Сохранились ответные слова Магеллана, адресованные собравшимся офицерам. Их легко восстановить по косвенной речи, приведенной в источниках: «Даже если нам придется жевать воловьи шкуры, которыми обернуты мачты, мы должны продолжать и достичь того, что обещали императору»[581]
. Этому тексту можно верить, он подтвержден множеством свидетелей; характерен скрытый упрек тем, кто забыл об этом обещании или готов поставить на нем крест. Но эти слова окрашены своеобразной поэтической иронией, как кинокадр со спасательным кругом на «Титанике»: то, что Магеллан считал фигурой речи, оказалось пророчеством, поскольку к концу плавания по Тихому океану команде действительно пришлось жевать те самые шкуры сгнившими от цинги зубами.Выслушав Гомеша, капитан-генерал приказал, чтобы под страхом смерти никто больше не критиковал маршрут флотилии и не упоминал о состоянии съестных припасов: фактически это было признанием того, что маршрут непригоден, а провиант почти заканчивается. Вряд ли эти приказания способствовали проявлениям откровенности со стороны тех, чьих советов он продолжал требовать.
Тем не менее по меньшей мере один офицер 22 ноября решил высказать свое мнение. Дело было уже на подступах к океану, близ западного выхода из пролива. Корабли все еще пытались найти лучший фарватер, но перспектива выхода в океан была уже неминуемой. Андрес де Сан-Мартин, севший за стол составлять записку для Магеллана, был не просто опытным моряком. Он считался замечательным географом и изучил новейшие методы в области картографии и навигации. В бухте Сан-Хулиан он при помощи солнечного затмения сумел определить долготу с погрешностью всего полградуса – для того времени невероятное достижение. Он с 1512 года являлся официальным штурманом Каса-де-Контратасьон и рассматривался как возможный глава навигацкой школы при этой организации. Его жалованье в 1518 году достигло высшего предела. Он заменил Руя Фалейру после его отказа или исключения в качестве главного космографа экспедиции Магеллана. Неизвестно, как он оценивал размеры земного шара, но нет никаких причин полагать, что им двигали здесь те же предубеждения и личные интересы, что и Колумбом, Веспуччи и Магелланом. Сан-Мартин едва ли захотел бы принять участие в экспедиции, если бы не считал, что возможность обнаружить острова Пряностей по испанскую сторону демаркационной линии все же существует; но при этом он вряд ли предполагал, что «Великий залив» так уж легко пересечь.
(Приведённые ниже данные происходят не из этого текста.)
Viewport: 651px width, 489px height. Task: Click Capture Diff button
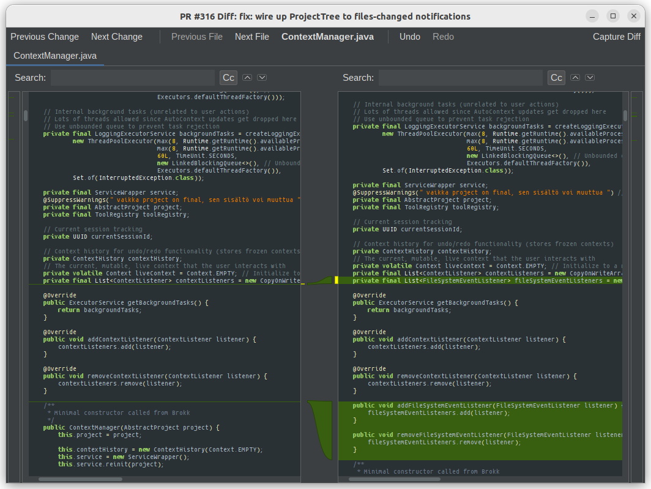617,37
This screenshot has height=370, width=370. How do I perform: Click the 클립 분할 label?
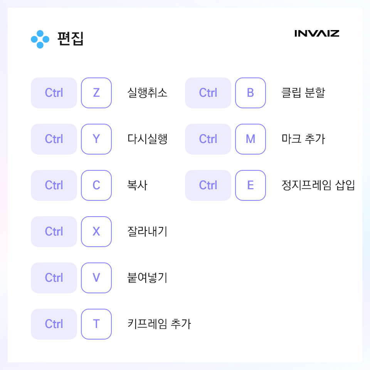[303, 93]
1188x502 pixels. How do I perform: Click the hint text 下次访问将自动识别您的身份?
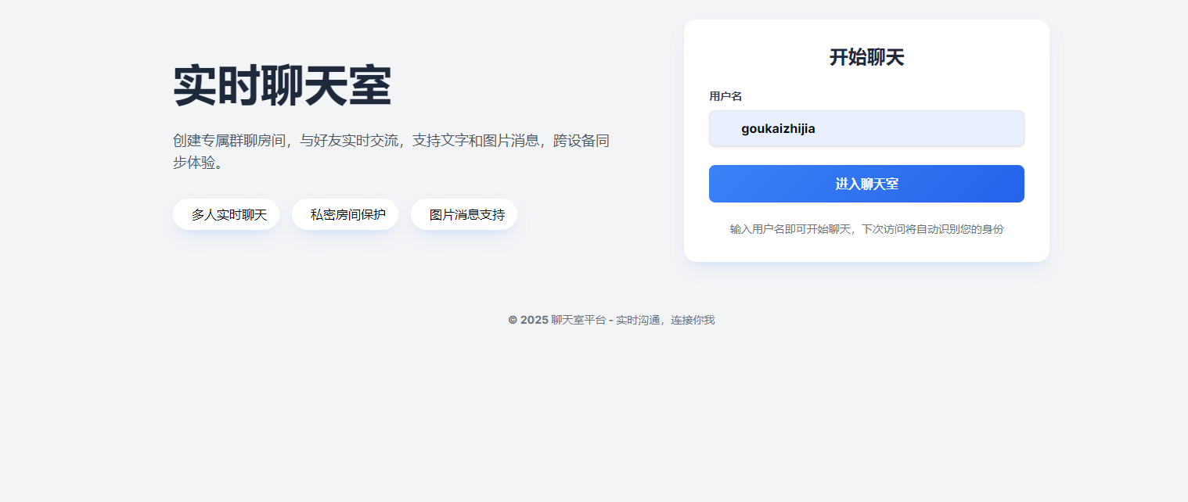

Сан-Мартин стоял перед опасным выбором. Я могу представить себе, как чернила сохнут на кончике его пера, пока он пытается – возможно, с поднятыми бровями и прищуренными глазами – найти слова достаточно откровенные для того, чтобы исполнить свой долг, и вместе с тем достаточно дипломатичные, чтобы спасти свою шкуру. Очевидно, что он был обязан высказать свое мнение. С другой стороны, он понимал всю серьезность угроз Магеллана. После восстания в бухте Сан-Хулиан он едва не подвергся (а возможно, даже и подвергся) жестоким пыткам, которые Магеллан мог приказать провести по простому подозрению, чтобы только выбить признание: человека за запястье подвешивали к шкиву, оставляя ноги болтаться, в то время как мучители затягивали веревки, усиливая боль. Единственная вина Сан-Мартина, насколько мы знаем, состояла в том, что он осмелился не согласиться с Магелланом, заявив, что экспедиция не зашла еще так далеко, как рассчитывал капитан-генерал. Он уцелел – либо выдержал пытки, о чем говорилось ранее, либо был освобожден еще до того, как ему начали выкручивать конечности, – и вновь приступил к своим обязанностям. Но возражать Магеллану вторично требовало немалого мужества.